### TEXTO APRESENTADO
________________________________________
Silke Oldenburg, Graduate Institute – Institut de hautes études internationales et du développement (IHEID)
O Dia Mundial das Zonas Úmidas, celebrado anualmente em 2 de fevereiro, marca o aniversário da Convenção de Ramsar, um tratado global assinado em 1971 para proteger essas regiões.
Zonas úmidas são áreas onde a água satura o solo, seja de forma permanente ou sazonal, criando ecossistemas que abrigam uma diversidade de espécies. Essas zonas incluem manguezais, pântanos, charcos e turfeiras, que desempenham um papel fundamental na manutenção da biodiversidade, na regulação dos ciclos hídricos e no sustento das comunidades locais. Em áreas costeiras, as zonas úmidas funcionam como barreiras naturais contra o aumento do nível do mar, enchentes e eventos climáticos extremos.
________________________________________
### DADOS EXTRAÍDOS
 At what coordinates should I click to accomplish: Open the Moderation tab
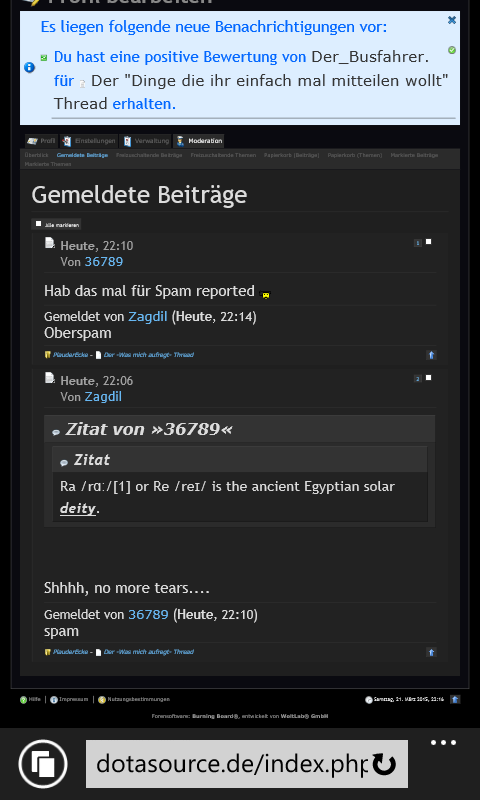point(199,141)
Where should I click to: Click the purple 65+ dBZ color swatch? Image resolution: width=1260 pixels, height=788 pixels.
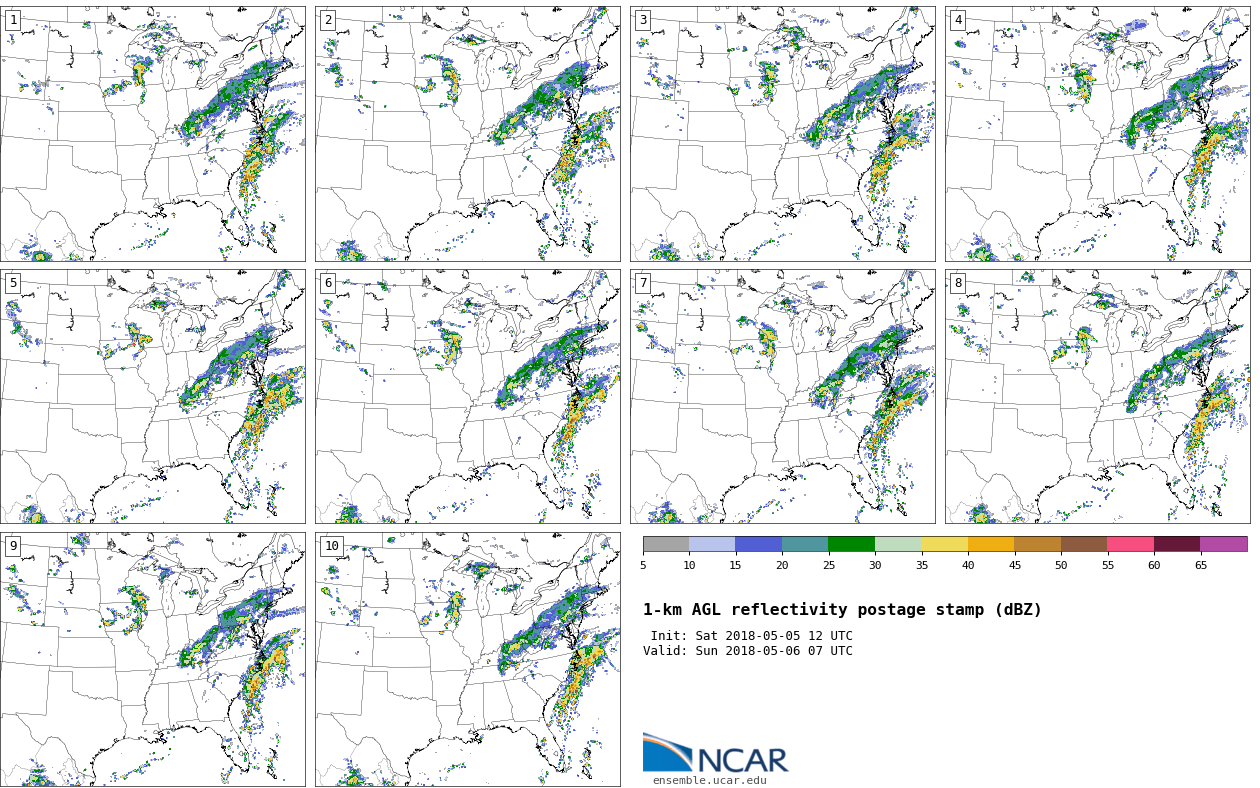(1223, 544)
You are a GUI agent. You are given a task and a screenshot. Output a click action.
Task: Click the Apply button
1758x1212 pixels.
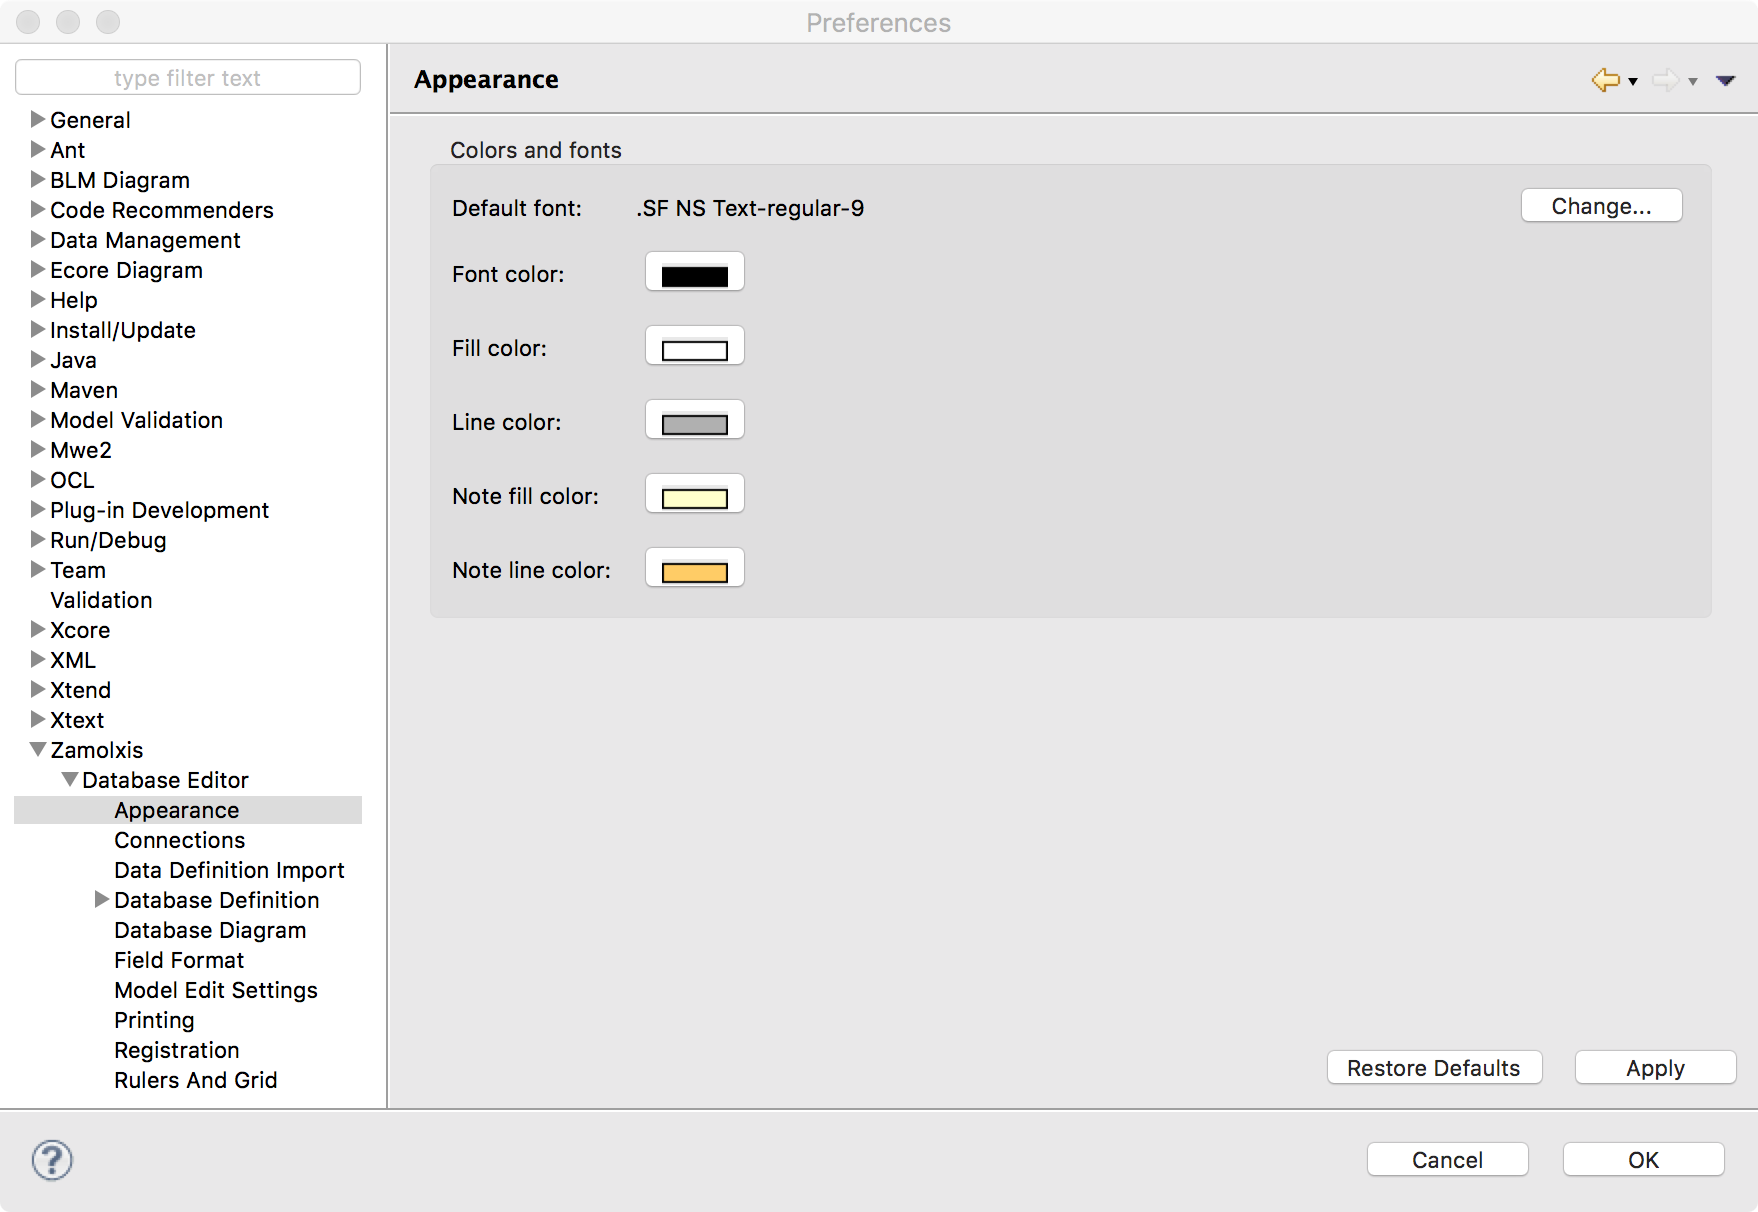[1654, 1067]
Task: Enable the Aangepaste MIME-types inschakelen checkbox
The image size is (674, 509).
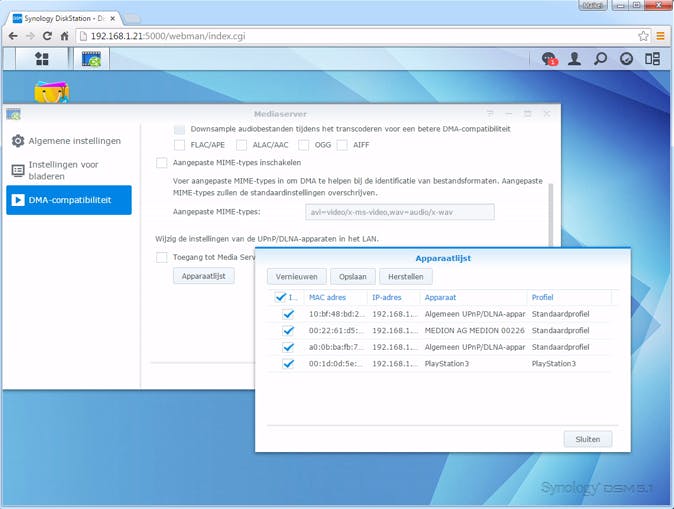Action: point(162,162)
________________________________________
### EXERCÍCIO CURTO 1
Segundo o texto sobre zonas úmidas, em que ano foi assinada a Convenção de Ramsar?
### EXERCÍCIO CURTO 2
Dê sequência ao texto sobre zonas úmidas, começando logo depois da última frase.
Os itens não têm nenhuma relação com o texto sobre zonas úmidas.

### RESPOSTA ESPERADA 1
Em 1971.

### RESPOSTA ESPERADA 2
Embora as discussões globais neste dia enfatizem frequentemente a conservação, as zonas úmidas não são apenas sobre a natureza. Esses espaços também são locais de conflito social e desigualdade urbana.
Zonas úmidas de Cartagena: uma questão histórica
Na cidade de Cartagena, na Colômbia, zonas úmidas são mais do que apenas ecossistemas frágeis — são espaços onde lutas sociais, econômicas e ambientais se entrelaçam.
Como cidade costeira, Cartagena sempre esteve globalmente conectada. Desde sua fundação em 1533, foi um dos portos mais centrais do Império Espanhol na América Latina, transportando pessoas escravizadas para dentro e tesouros para fora.
Ciénaga de la Virgen é a zona úmida mais importante de Cartagena. Com uma área de 502,45 km², composta predominantemente por ecossistemas de manguezais, a Ciénaga já foi um corpo d’água próspero.
Durante o período colonial, serviu como refúgio para pessoas escravizadas que fugiam da captura. Ao longo dos séculos, tornou-se uma área negligenciada, poluída por esgoto urbano.
Hoje, abriga pessoas deslocadas pelo conflito armado na Colômbia, por políticas urbanas neoliberais e, mais recentemente, por migrantes venezuelanos que fogem da crise econômica.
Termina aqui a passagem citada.